Relationships
The Illusion of Sameness
True love is appreciating differences.
Posted January 27, 2018
One of the biggest mistakes we make in love relationships is assuming that our partners' experience is the same as ours and that events and behaviors mean the same to them as they do to us.
In the beginning of relationships, the illusion of sameness allows us to feel some measure of safety in the face of Toddler-brain vulnerability. To ward off the dread of failure (rejection and feelings of inadequacy), we talk ourselves into pleasant delusions:
"Our hearts beat as one."
"We're soul mates."
"We're so close that we complete each other's sentences."
"My partner really believes in me (not projections of me).”
"My partner really gets me (not projections of me)."
The illusion of sameness is sometimes disguised in the rhetoric of universal equality; we’re all the same, regardless of gender, orientation, race, religion, and so on, as if we marry a gender or race or religion, rather than unique individuals. Universal equality of rights, privilege, and opportunity is a laudable sentiment and a noble social goal that is much abused by those who confuse equality with sameness and who feel uncomfortable with differences.
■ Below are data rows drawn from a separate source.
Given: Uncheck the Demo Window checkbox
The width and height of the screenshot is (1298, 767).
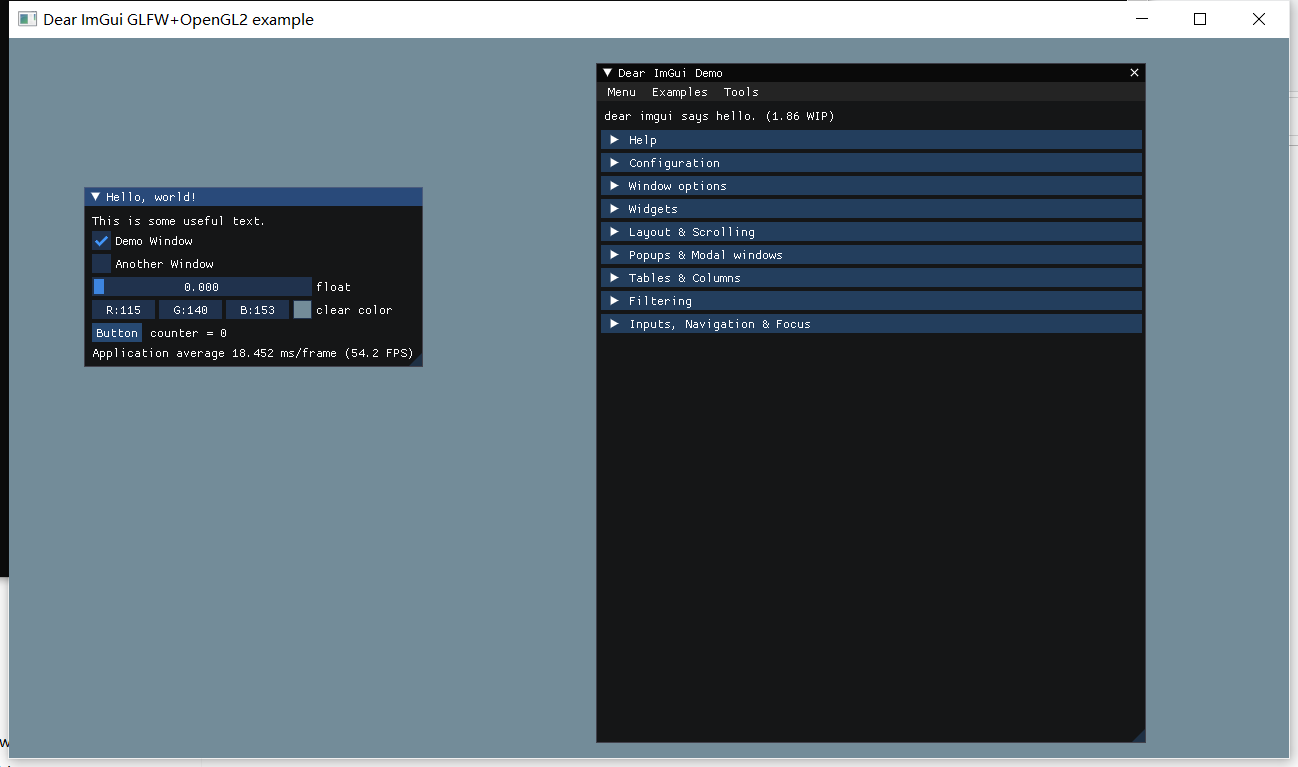Looking at the screenshot, I should click(100, 240).
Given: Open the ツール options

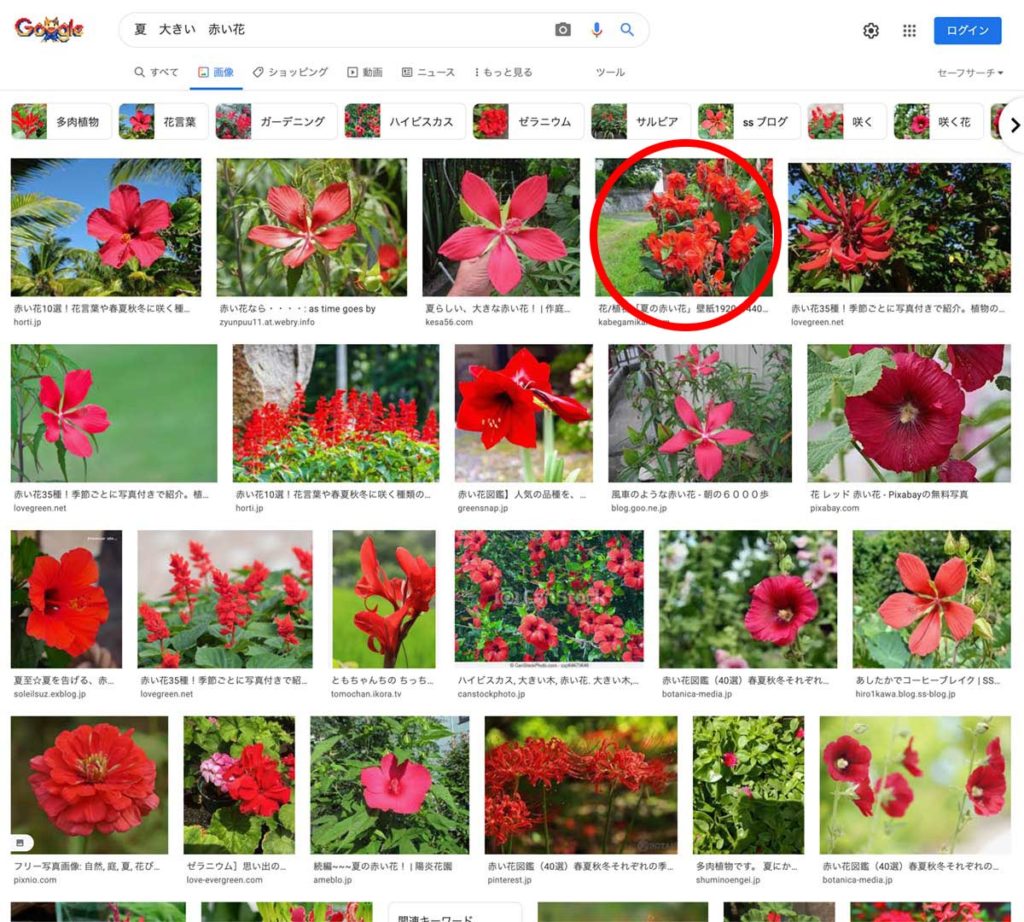Looking at the screenshot, I should click(x=610, y=72).
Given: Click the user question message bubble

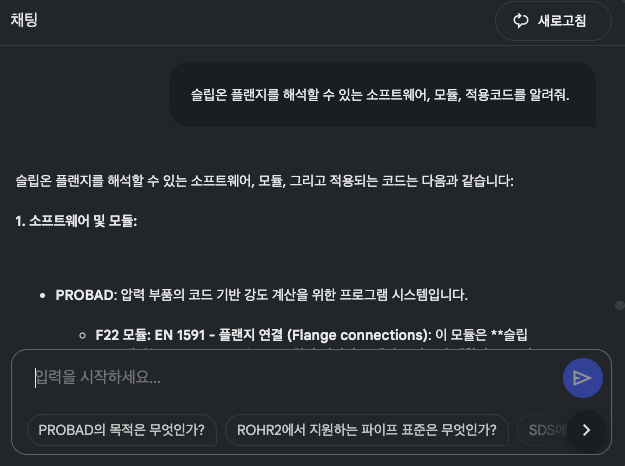Looking at the screenshot, I should click(381, 95).
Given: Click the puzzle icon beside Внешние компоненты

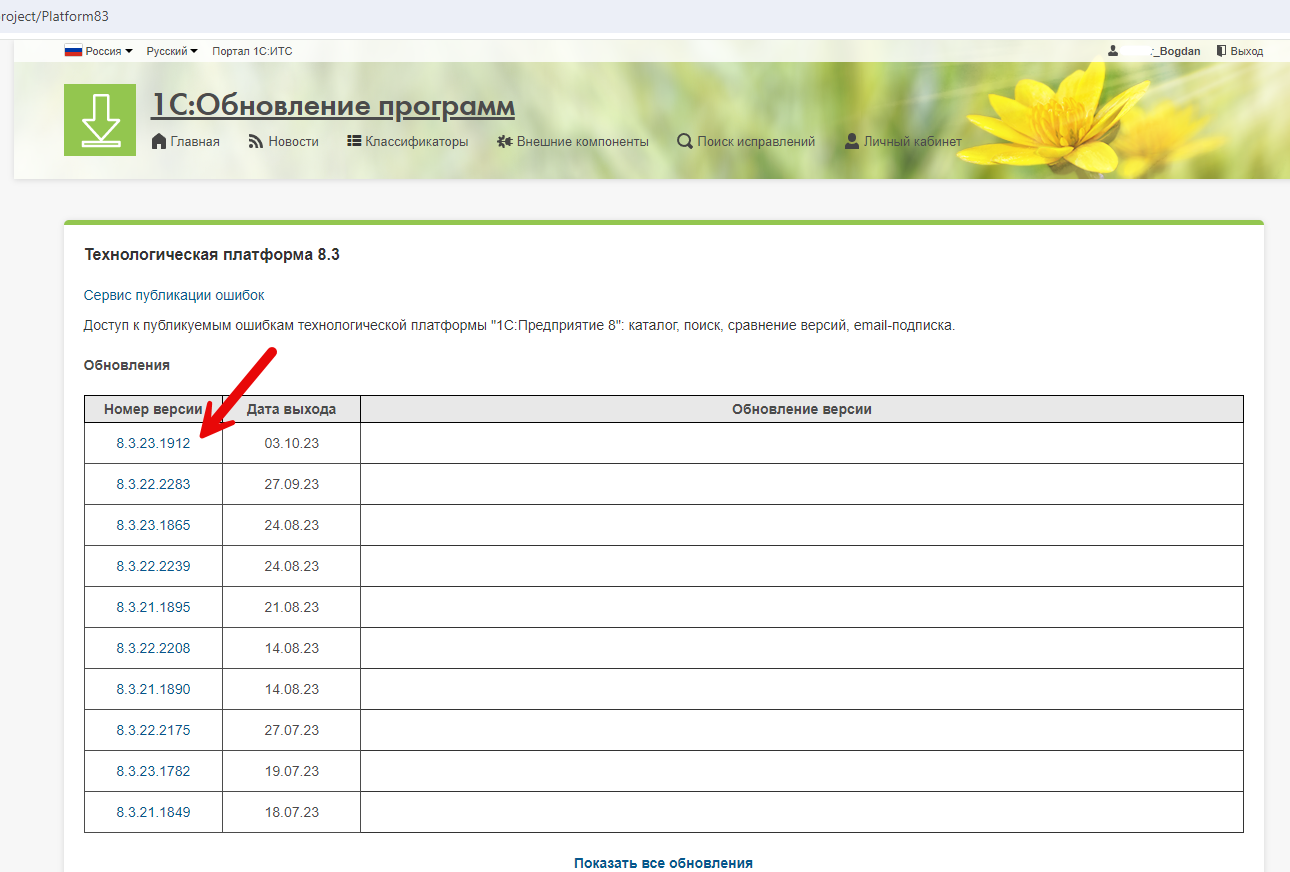Looking at the screenshot, I should click(x=505, y=142).
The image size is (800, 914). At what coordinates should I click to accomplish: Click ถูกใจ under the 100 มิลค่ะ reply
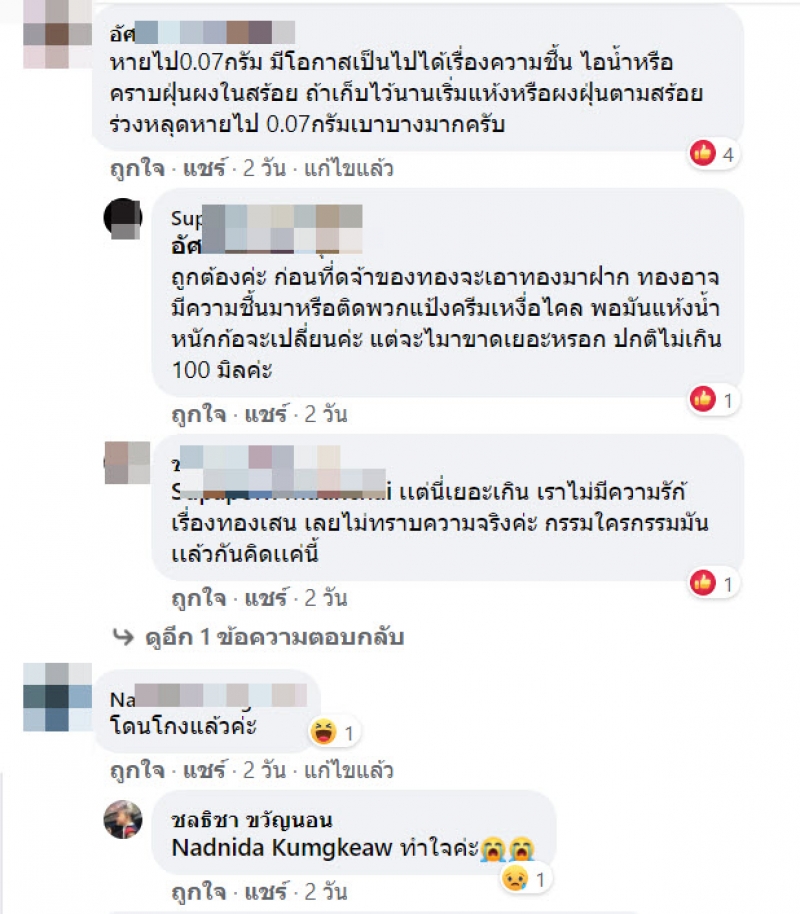click(x=199, y=414)
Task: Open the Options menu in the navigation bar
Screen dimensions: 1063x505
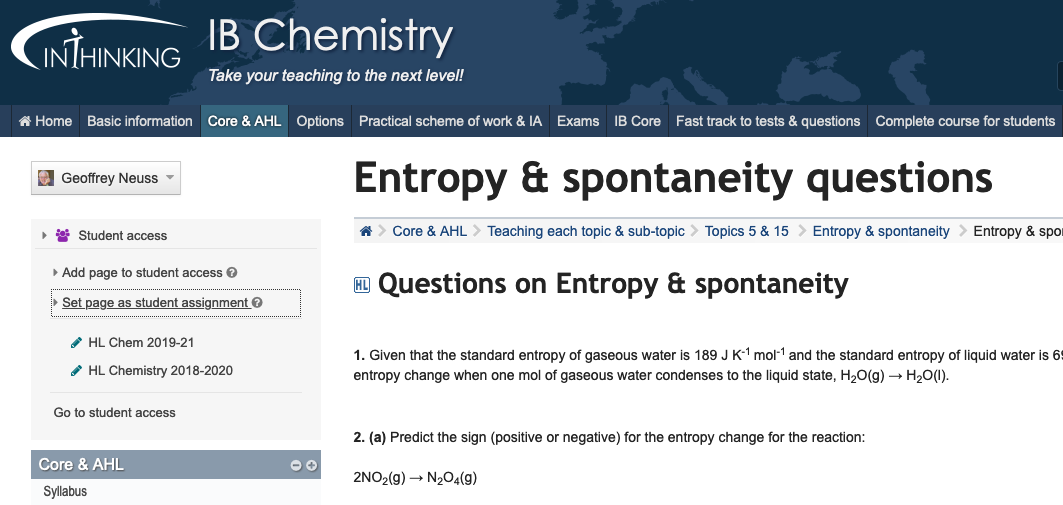Action: [320, 121]
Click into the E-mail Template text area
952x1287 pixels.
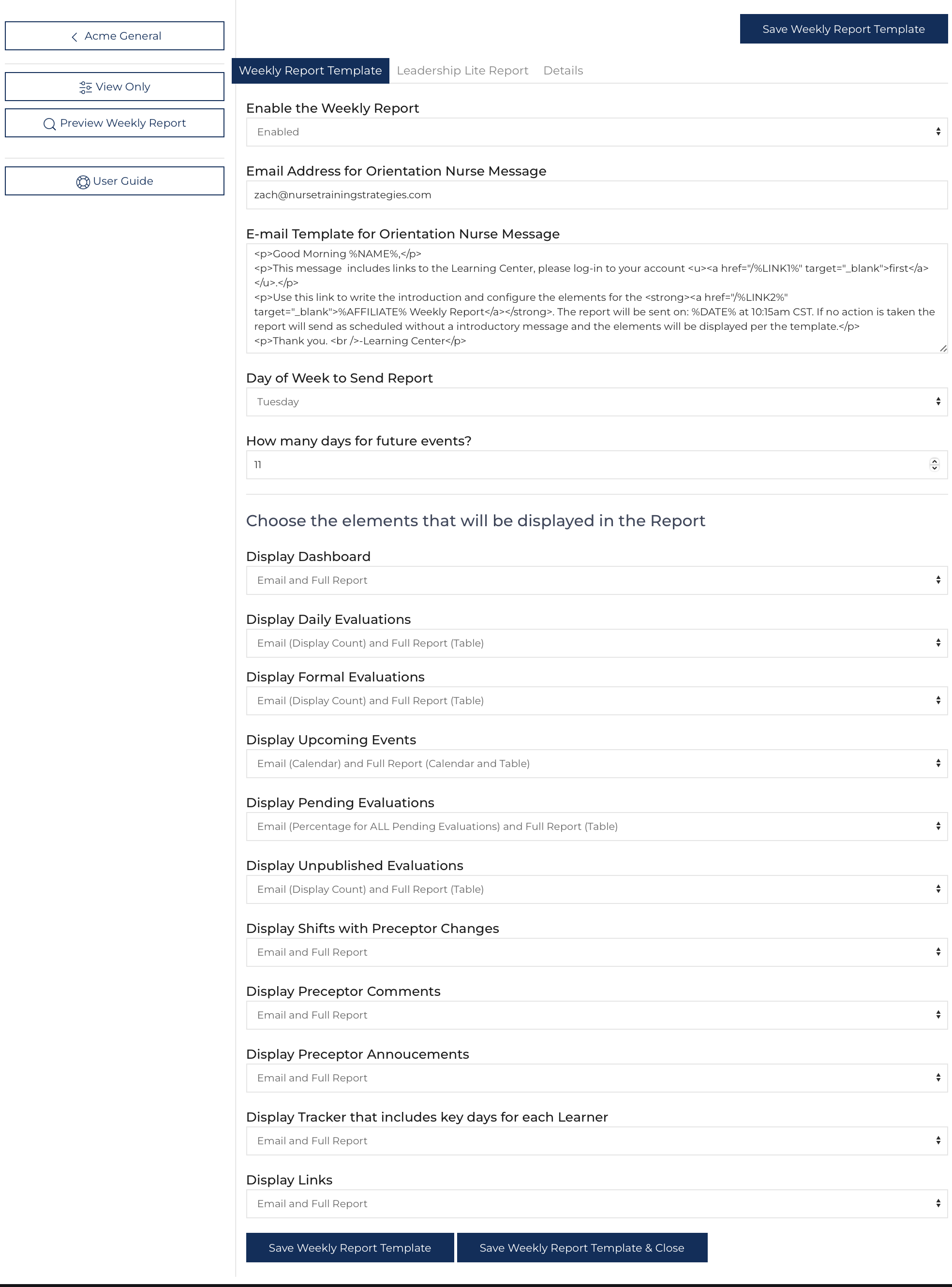pos(596,298)
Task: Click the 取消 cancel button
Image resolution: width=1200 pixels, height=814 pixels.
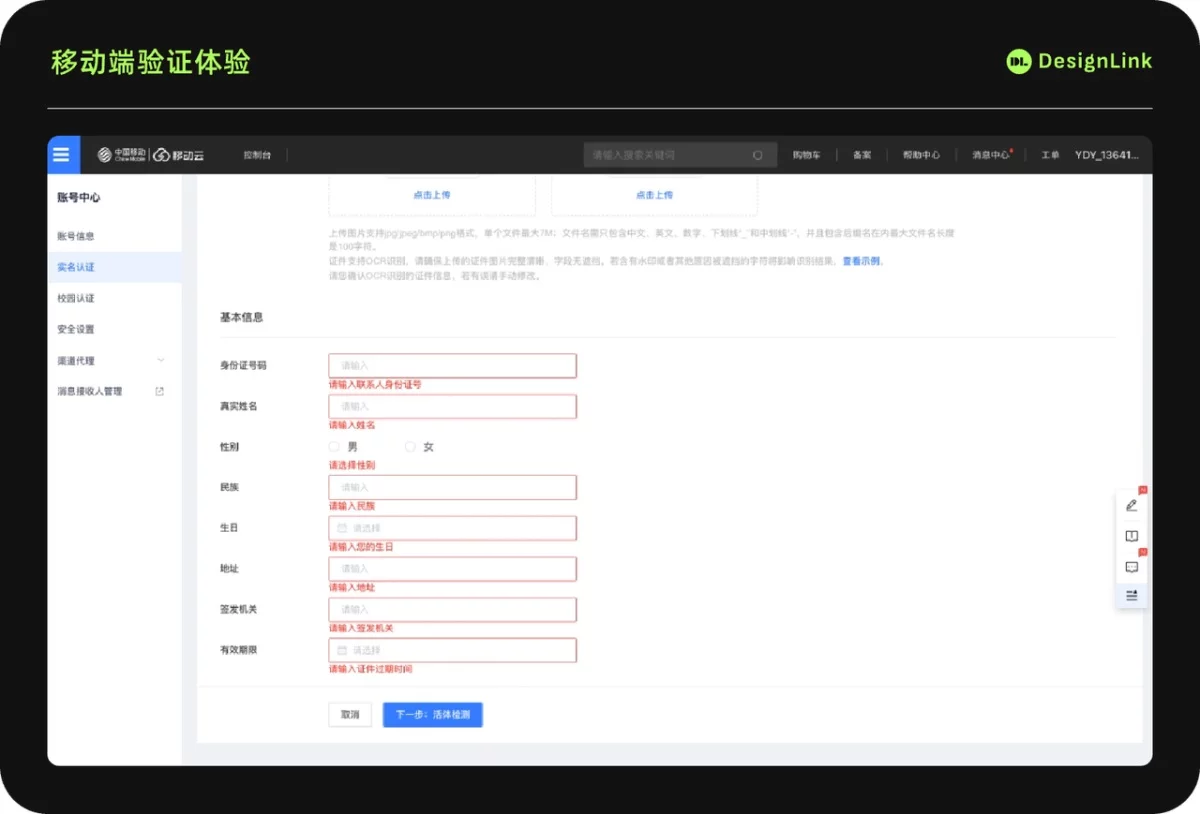Action: (349, 714)
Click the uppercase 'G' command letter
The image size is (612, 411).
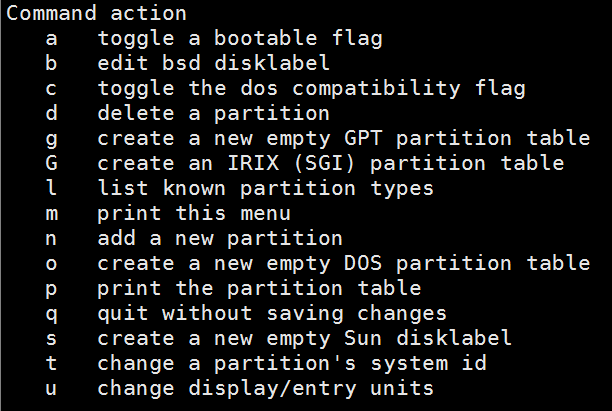click(51, 163)
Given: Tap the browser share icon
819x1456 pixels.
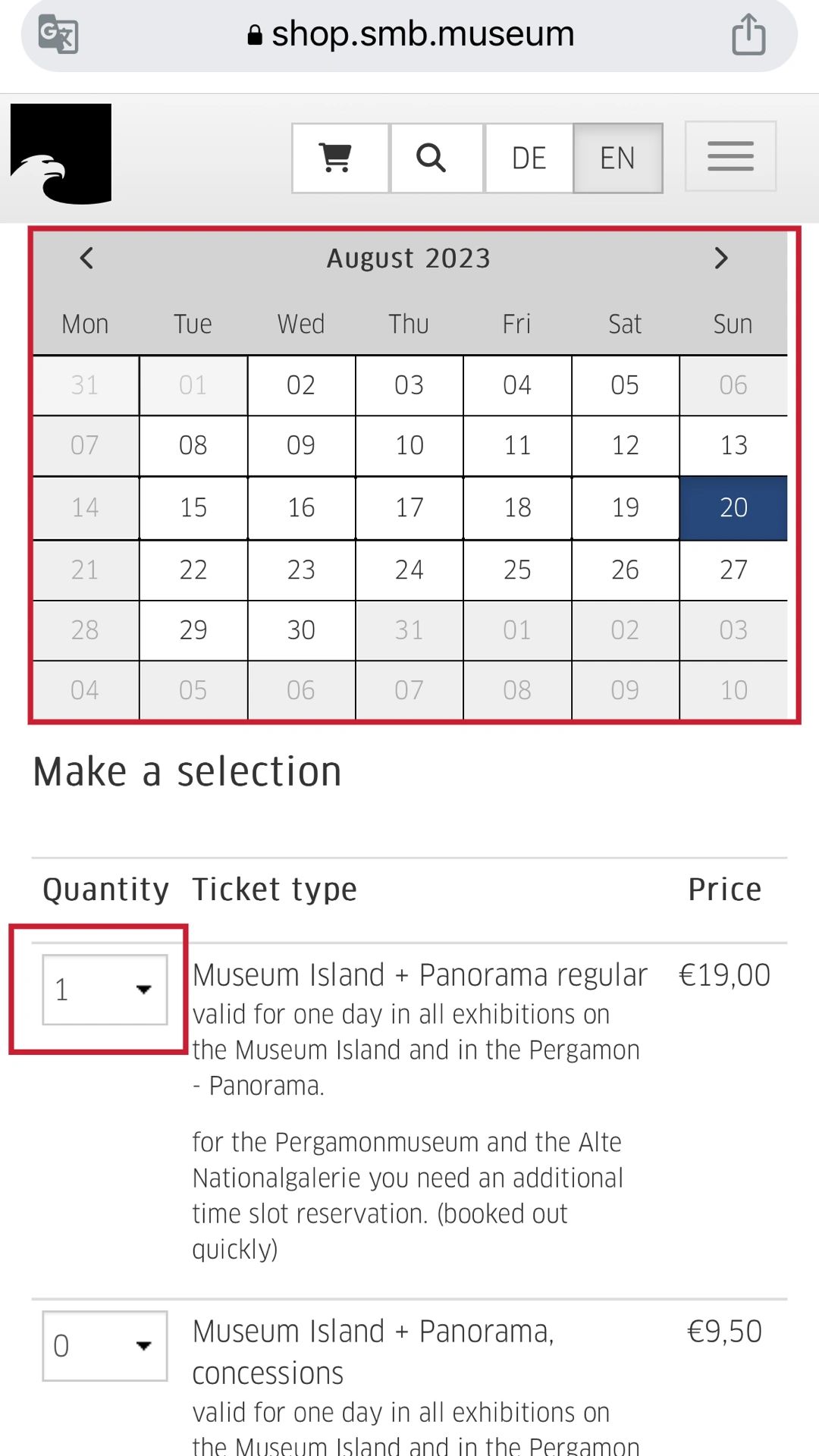Looking at the screenshot, I should (748, 35).
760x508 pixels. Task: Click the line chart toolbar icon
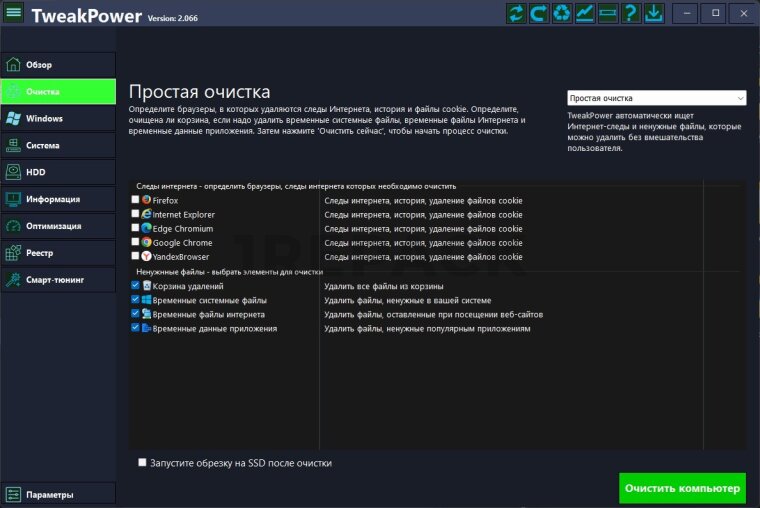585,13
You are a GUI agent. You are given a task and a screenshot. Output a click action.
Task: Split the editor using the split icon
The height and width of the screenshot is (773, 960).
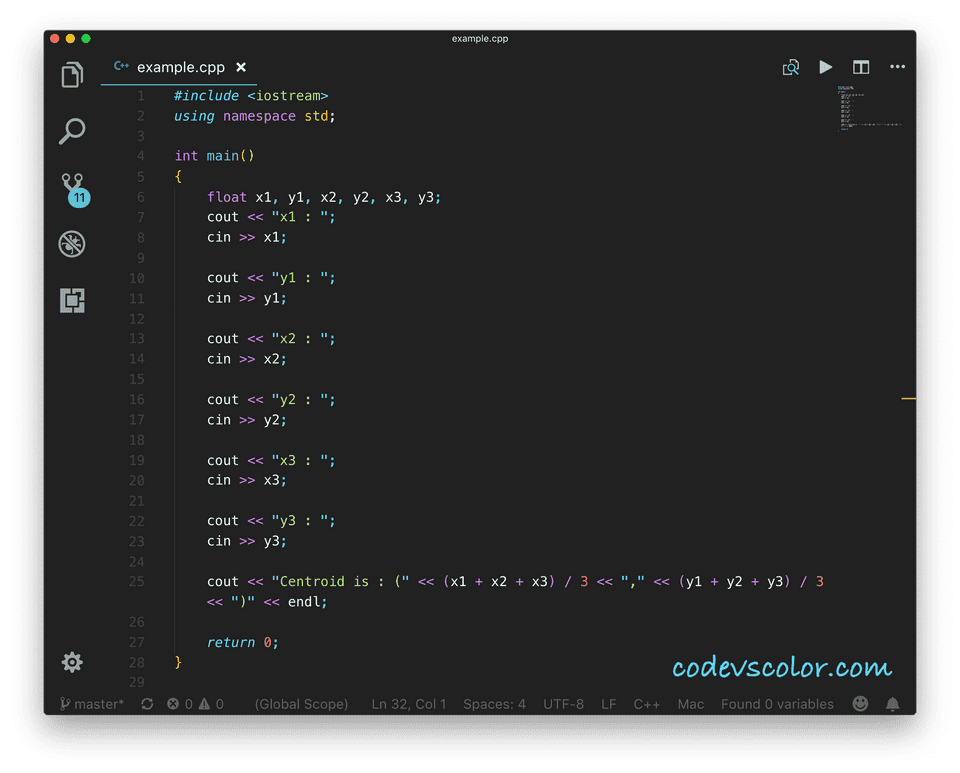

The price of whatever safety and security we get from the illusion of sameness is an inability to see our partners apart from our feelings about them. As reality changes feelings, as it always does, we get stuck in the Toddler brain, where we blame our partners for each deviation from the illusion we’ve created. That is, we blame them for being individuals. We blame them for not being us. A great many arguments in love relationships can be reduced to partners insisting:
You have to be more like me, see the world the way I do, feel the way I do, think the way I do."
There's No "Me-Harmony"
The great irony of the illusion of sameness is that we’re most attracted to partners who differ from us. A copy of yourself dressed up to look like an intimate partner would be so incredibly boring that you might as well live alone.Differences are a large part of what attracts lovers, expands their world-view, and enhances their experience of being alive.
When You Truly See Your Partner, You See How Different You Are
Besides having different parents, intimate partners are likely to have different temperaments, different gender socialization, and different support networks. They will certainly have different experiences, different hormones or hormonal levels, and different trajectories to their emotional development. In addition, they're likely to have opposite core vulnerabilities. (Estrogen makes us more sensitive to fear and testosterone makes us more sensitive to shame.) All of this means that events and behaviors are likely to mean something different to each partner.
Never assume that your partner has the same experience as you, even if you’re involved in the same events at the same time.
Empowered Love Formula
Appreciate as many differences as you can, accept the ones you can’t appreciate, tolerate the ones you can’t accept. Negotiate about specific behaviors, not character, thoughts, or feelings.